Resident Rock Star: Facing Rare Diagnosis, Jack Scaramuzzino Fights Through Adversity to Thrive
“Can you live without a whole heart?”
That’s the first question that raced through Chelsea Scaramuzzino’s mind when she first learned something was wrong with her baby. She was 20 weeks pregnant, lying on the ultrasound table, holding her husband’s hand. Moments before, the couple was excitedly waiting to hear if their first child was a boy or a girl.
But the ultrasound technician had much more serious news to deliver: She could only see two chambers in what should have been a four-chamber heart.
“My stomach just sunk when I heard that,” said Chelsea. “I assumed the baby wouldn’t make it. I thought: ‘Of all things, why does it have to be his heart?’”
Doctors told Chelsea and her husband, John, that their baby boy had hypoplastic right heart syndrome, one of the rarest cardiac defects seen in newborns. His heart only had one pumping chamber, and once he was born, he would need three open heart surgeries to survive.
A rollercoaster recovery
Five months later, the Scaramuzzinos and their new baby boy, Jack, were calling Pediatric Cardiac Intensive Care Unit (PCICU) at Golisano Children’s Hospital home. The PCICU, manned by a team of specialized providers, plays an invaluable role in caring for children with weakened hearts, often helping them recover from surgery, or survive until they’re ready for surgery — or in Jack’s case, both.
When Jack was just 5 days old, he underwent his first operation, performed by George Alfieris, M.D. and Francisco Gensini, M.D., designed to reconstruct his aorta and allow blood to get to his lungs.
He rebounded quickly. Nurses and doctors in the PCICU began calling him their resident rock star.
But it wasn’t long before he took a turn for the worse.
“It was flu season, and Jack caught parainfluenza. Usually, babies’ hearts can withstand the added stress that comes with an illness, but Jack’s heart is far from normal,” said Karen Powers, M.D. “Even ordinary baby activities, like crying or straining to poop, can cause problems for his heart.”
The paraflu was the first of many bumps in Jack’s road to recovery. A few days later, his condition deteriorated further. He stopped breathing effectively, and his skin became cold to the touch, taking on a blueish hue.
“He was suffering from a pulmonary hypertensive crisis, which can lead to heart failure or cardiac arrest,” said Jill Cholette, M.D., who was called emergently to Jack’s bedside. “It was certainly traumatic and scary for Jack’s parents, but we were able to intubate him right away, improve his heart function, and control his breathing.”
◇ ◇ ◇ ◇ ◇ ◇ ◇
**EXERCISE SET**:
a: In the story about Jack Scaramuzzino, how old was Jack at his first operation?
b: Repeat word for word the part of the story about Jack Scaramuzzino that starts with "Doctors told Chelsea" and goes on through "to his lungs.".

Collected data:
◇ ◇ ◇ ◇ ◇ ◇ ◇
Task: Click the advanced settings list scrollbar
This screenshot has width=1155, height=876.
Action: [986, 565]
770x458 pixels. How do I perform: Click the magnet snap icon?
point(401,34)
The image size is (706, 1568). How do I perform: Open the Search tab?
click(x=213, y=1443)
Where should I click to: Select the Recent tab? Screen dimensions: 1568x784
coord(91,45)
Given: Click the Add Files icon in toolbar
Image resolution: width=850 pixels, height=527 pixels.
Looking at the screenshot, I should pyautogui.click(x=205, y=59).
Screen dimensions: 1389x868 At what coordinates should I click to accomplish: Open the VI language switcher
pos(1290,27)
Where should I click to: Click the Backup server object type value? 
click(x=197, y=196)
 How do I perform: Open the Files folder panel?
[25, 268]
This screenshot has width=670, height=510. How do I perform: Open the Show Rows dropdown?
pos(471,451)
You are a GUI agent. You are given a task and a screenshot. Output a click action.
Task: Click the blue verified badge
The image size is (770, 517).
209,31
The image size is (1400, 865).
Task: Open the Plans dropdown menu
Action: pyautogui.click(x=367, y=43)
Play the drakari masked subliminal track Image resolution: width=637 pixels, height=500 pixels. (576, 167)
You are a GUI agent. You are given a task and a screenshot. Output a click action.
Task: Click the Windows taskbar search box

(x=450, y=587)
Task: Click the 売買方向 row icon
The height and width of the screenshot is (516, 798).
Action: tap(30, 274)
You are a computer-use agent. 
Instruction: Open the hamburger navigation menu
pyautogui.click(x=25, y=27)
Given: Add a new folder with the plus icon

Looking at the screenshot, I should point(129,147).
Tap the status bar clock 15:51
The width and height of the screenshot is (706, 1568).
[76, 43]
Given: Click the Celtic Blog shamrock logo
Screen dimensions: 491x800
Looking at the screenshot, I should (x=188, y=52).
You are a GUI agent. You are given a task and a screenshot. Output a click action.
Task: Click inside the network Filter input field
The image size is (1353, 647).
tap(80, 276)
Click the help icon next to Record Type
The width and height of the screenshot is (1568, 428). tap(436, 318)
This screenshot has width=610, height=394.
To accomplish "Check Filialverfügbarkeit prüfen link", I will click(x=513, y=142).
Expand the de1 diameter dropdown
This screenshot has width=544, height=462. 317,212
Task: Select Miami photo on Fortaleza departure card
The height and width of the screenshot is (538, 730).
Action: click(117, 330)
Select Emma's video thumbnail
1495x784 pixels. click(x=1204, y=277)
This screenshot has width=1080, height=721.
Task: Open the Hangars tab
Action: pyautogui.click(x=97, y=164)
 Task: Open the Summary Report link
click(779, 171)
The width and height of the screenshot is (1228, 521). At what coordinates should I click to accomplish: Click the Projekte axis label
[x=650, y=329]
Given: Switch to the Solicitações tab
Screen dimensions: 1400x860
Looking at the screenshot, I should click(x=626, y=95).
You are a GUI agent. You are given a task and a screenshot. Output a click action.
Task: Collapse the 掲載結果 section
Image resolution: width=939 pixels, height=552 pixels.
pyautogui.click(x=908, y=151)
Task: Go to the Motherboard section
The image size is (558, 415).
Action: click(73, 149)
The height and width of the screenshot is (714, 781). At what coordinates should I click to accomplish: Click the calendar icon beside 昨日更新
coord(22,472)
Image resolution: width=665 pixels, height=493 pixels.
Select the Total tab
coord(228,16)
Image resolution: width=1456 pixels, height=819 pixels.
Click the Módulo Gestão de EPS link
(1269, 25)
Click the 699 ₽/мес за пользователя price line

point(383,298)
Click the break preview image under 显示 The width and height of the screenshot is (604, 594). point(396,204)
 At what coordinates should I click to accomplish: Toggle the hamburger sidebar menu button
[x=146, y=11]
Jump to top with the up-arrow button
◇ ◇ ◇ ◇ ◇ ◇ ◇
**SOLUTIONS TO THE EXERCISE**:
a: He was 5 days old.

b:
Doctors told Chelsea and her husband, John, that their baby boy had hypoplastic right heart syndrome, one of the rarest cardiac defects seen in newborns. His heart only had one pumping chamber, and once he was born, he would need three open heart surgeries to survive.
A rollercoaster recovery
Five months later, the Scaramuzzinos and their new baby boy, Jack, were calling Pediatric Cardiac Intensive Care Unit (PCICU) at Golisano Children’s Hospital home. The PCICU, manned by a team of specialized providers, plays an invaluable role in caring for children with weakened hearts, often helping them recover from surgery, or survive until they’re ready for surgery — or in Jack’s case, both.
When Jack was just 5 days old, he underwent his first operation, performed by George Alfieris, M.D. and Francisco Gensini, M.D., designed to reconstruct his aorta and allow blood to get to his lungs.